Records provided below:
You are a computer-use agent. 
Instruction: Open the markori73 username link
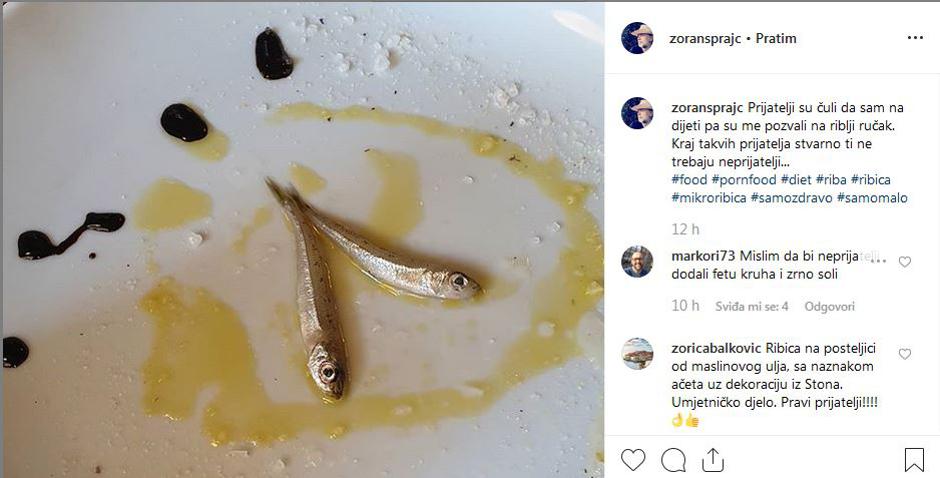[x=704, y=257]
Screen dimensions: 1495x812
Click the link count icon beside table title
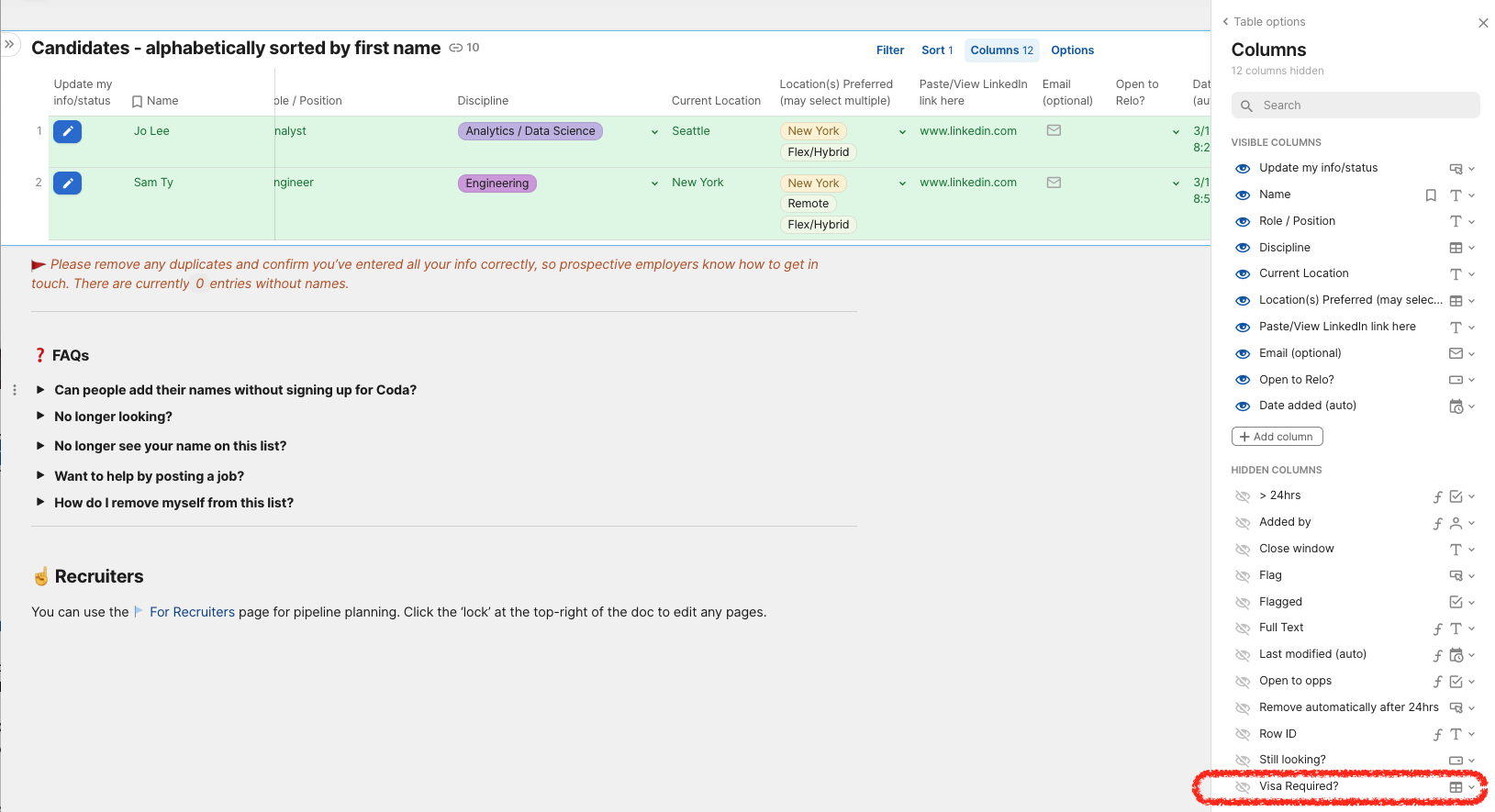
End of Records provided.
About this exercise >> The result should be every line of the data, reproduced exactly, with the images removed.

Output >>
You are a computer-use agent. 
Instruction: Open the markori73 username link
[x=704, y=257]
Screen dimensions: 1495x812
Click the link count icon beside table title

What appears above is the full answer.